STATED EXERCISE: Copy these lines word for word, leaving out the pictures.

>> BEGIN MATERIAL PROVIDED

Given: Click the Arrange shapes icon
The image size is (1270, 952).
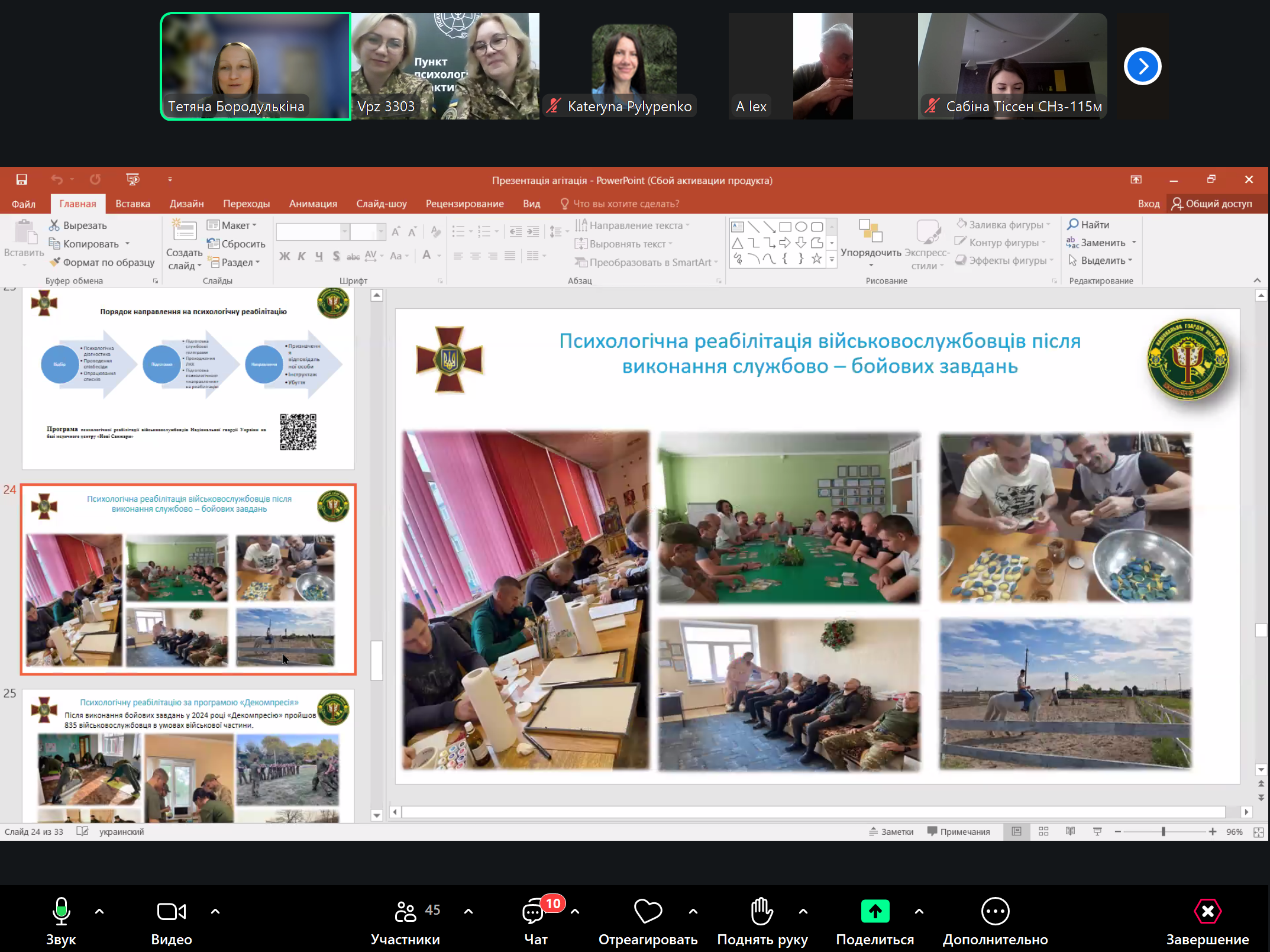Looking at the screenshot, I should coord(871,232).
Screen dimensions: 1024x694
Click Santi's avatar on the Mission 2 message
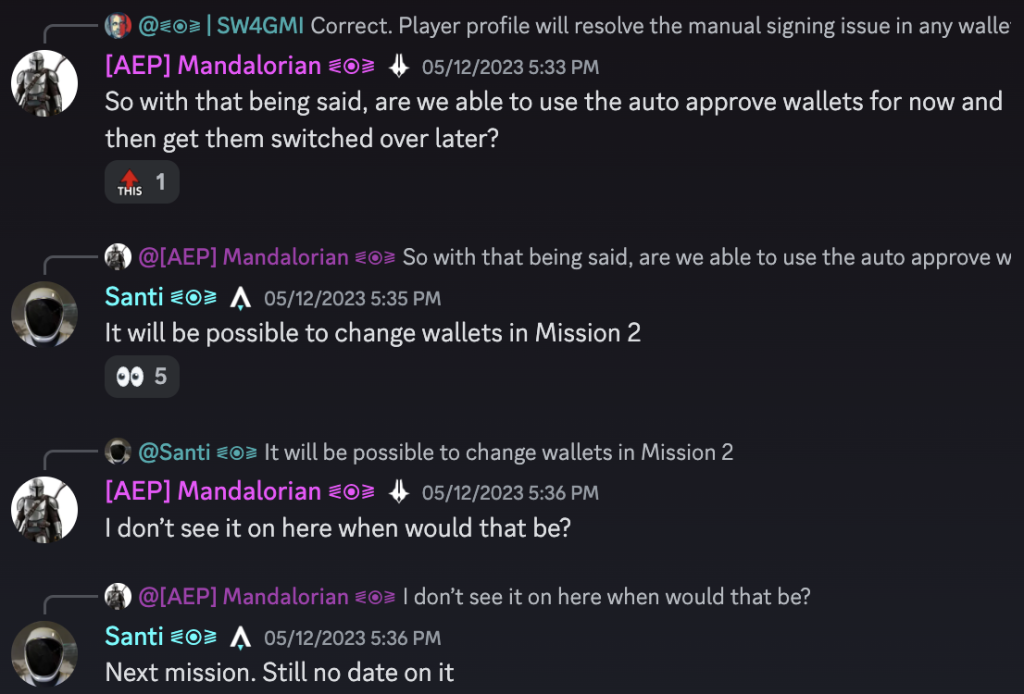click(44, 314)
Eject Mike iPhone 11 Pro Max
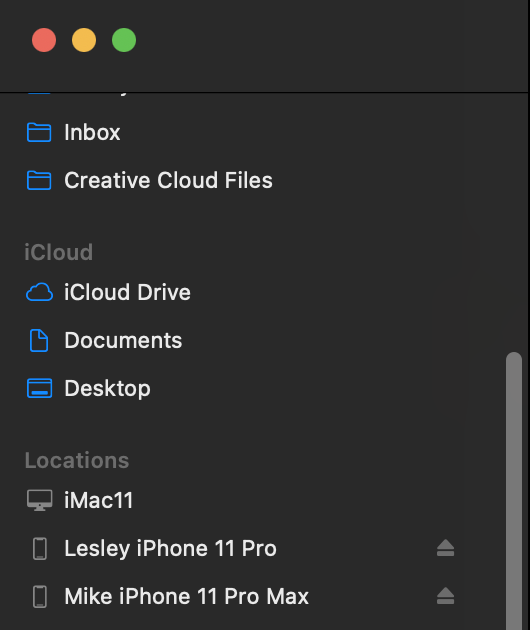Viewport: 530px width, 630px height. (445, 596)
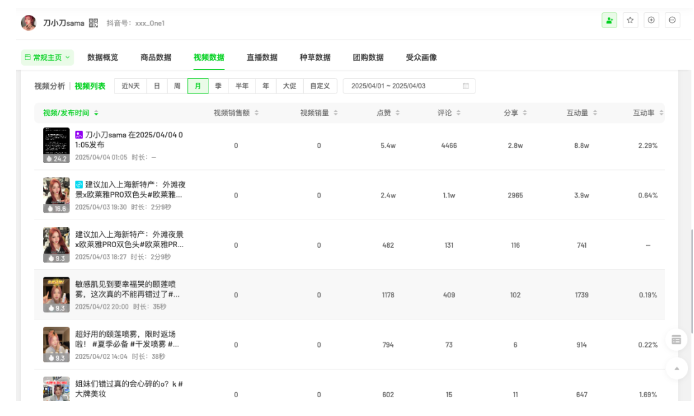Select the 月 time range option
The height and width of the screenshot is (416, 694).
point(198,86)
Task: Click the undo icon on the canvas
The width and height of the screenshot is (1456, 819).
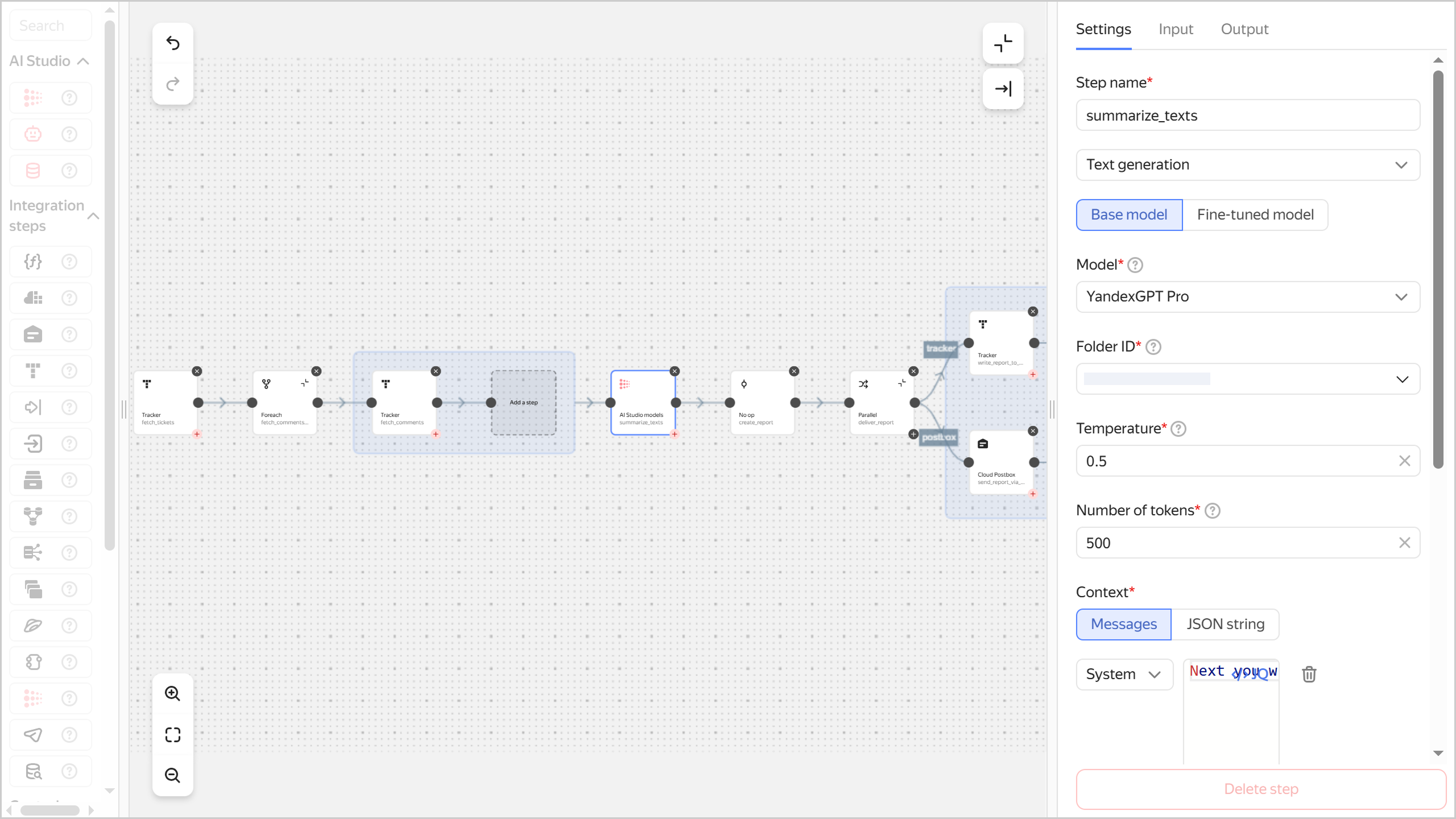Action: point(173,43)
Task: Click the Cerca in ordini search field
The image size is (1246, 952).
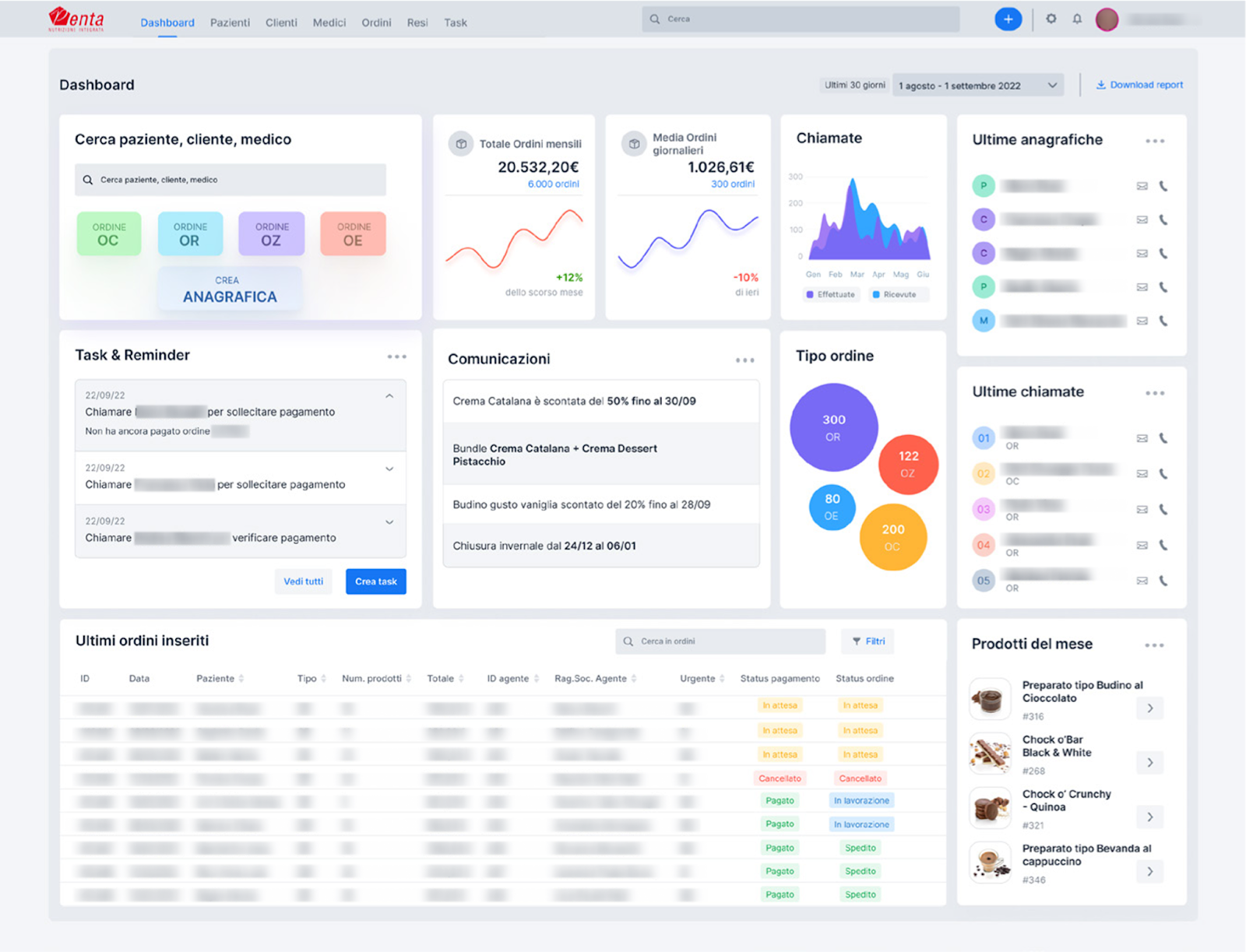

>> END MATERIAL PROVIDED

RESPONSE:
Given: Click the Arrange shapes icon
The image size is (1270, 952).
Looking at the screenshot, I should coord(871,232).
Screen dimensions: 1024x694
Click Santi's avatar on the Mission 2 message
click(44, 314)
Eject Mike iPhone 11 Pro Max
Viewport: 530px width, 630px height. (445, 596)
Select the 月 time range option
The height and width of the screenshot is (416, 694).
point(198,86)
Task: Click the undo icon on the canvas
The width and height of the screenshot is (1456, 819).
Action: point(173,43)
Task: Click the Cerca in ordini search field
The image size is (1246, 952).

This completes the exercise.